Aber ich kenne diese Menschen nicht und werde sie nie kennen lernen, auch nicht, falls ich B. Marsalis mal die Hand schütteln sollte, falls Cousinchen Patricia mal mit der Netrebko Tee getrunken hätte oder falls Sting mir einen Backstage-Ausweis zustecken sollte.
Die Medien überfluten uns mit irgendwelchen Geschichten über Musiker und schaffen die Illusion, dadurch könne man dem Star nahe sein und ihn kennen. Alles Quatsch!

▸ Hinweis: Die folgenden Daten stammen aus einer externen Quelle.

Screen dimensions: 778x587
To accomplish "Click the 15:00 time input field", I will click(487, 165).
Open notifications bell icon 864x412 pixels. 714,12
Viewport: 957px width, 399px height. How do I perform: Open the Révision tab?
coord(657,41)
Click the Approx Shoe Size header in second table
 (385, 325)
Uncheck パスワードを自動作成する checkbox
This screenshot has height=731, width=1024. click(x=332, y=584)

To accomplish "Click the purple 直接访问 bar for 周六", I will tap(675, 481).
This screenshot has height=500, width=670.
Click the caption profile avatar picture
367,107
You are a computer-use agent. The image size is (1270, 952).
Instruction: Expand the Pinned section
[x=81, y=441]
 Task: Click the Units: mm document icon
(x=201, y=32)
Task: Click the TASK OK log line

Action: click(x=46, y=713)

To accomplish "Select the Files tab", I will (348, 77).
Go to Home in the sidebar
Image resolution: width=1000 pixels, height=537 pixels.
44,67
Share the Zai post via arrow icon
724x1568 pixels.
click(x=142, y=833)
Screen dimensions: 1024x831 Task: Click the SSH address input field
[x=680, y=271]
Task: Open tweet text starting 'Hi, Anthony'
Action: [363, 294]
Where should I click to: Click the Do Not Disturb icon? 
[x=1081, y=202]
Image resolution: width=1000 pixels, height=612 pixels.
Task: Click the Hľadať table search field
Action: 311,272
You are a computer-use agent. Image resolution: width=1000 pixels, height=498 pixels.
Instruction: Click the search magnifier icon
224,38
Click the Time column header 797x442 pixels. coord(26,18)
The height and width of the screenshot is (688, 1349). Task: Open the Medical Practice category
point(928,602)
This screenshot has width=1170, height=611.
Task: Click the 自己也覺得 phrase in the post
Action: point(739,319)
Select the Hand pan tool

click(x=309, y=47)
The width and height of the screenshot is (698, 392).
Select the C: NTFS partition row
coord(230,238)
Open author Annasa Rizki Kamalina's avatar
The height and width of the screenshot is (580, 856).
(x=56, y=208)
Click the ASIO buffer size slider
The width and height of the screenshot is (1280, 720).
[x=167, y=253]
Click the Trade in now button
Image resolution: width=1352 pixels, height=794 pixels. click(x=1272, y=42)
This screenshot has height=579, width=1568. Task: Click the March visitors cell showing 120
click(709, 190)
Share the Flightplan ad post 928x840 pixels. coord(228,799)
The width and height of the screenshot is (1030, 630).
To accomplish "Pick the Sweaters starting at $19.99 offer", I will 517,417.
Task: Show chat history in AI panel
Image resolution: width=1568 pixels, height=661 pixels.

Jemand kann gut singen, gut Klavier spielen oder Trompete oder Gitarre oder was weiß ich. Was für ein "Mensch" er ist, ob er ein hohes Tier bei Scientology ist wie Chick Corea oder ob er vor Arroganz sprüht wie der spätere Miles Davis, ist mir schnurzpiepegal.
Wenn dann einer der Stars stirbt, dann reichen den Medien Superlative schon nicht mehr aus. Da hat dann jemand die extremste Form der Wahrhaftigkeit erreicht, seine Stimme war nicht einfach nur schön oder gut oder eindrucksvoll, sondern unglaublich, atemberaubend, genial. Im Tod (und auch schon vorher) unterscheidet man dann nicht mehr zwischen der Qualität von Musikern: die waren alle perfekt.
Und dann diese Lobhudeleien über "das Menschliche". Ich schließe mich Gerald an: Es kommt mir wirklich oft so vor, als solle ein Künstler demnächst selig gesprochen werden. Dabei kannte die Journaiile diese Künstler "privat" genauso wenig wie Lieschen Müller.
Der Druck auf Menschen, die so sehr im Rampenlicht stehen, muss riesig sein. Was zum Geier interessiert es mich, welches die Lieblingsfarbe von Sting ist? Und das wäre ja noch eine harmlose Frage.
Mich interessiert ein weinender Freund.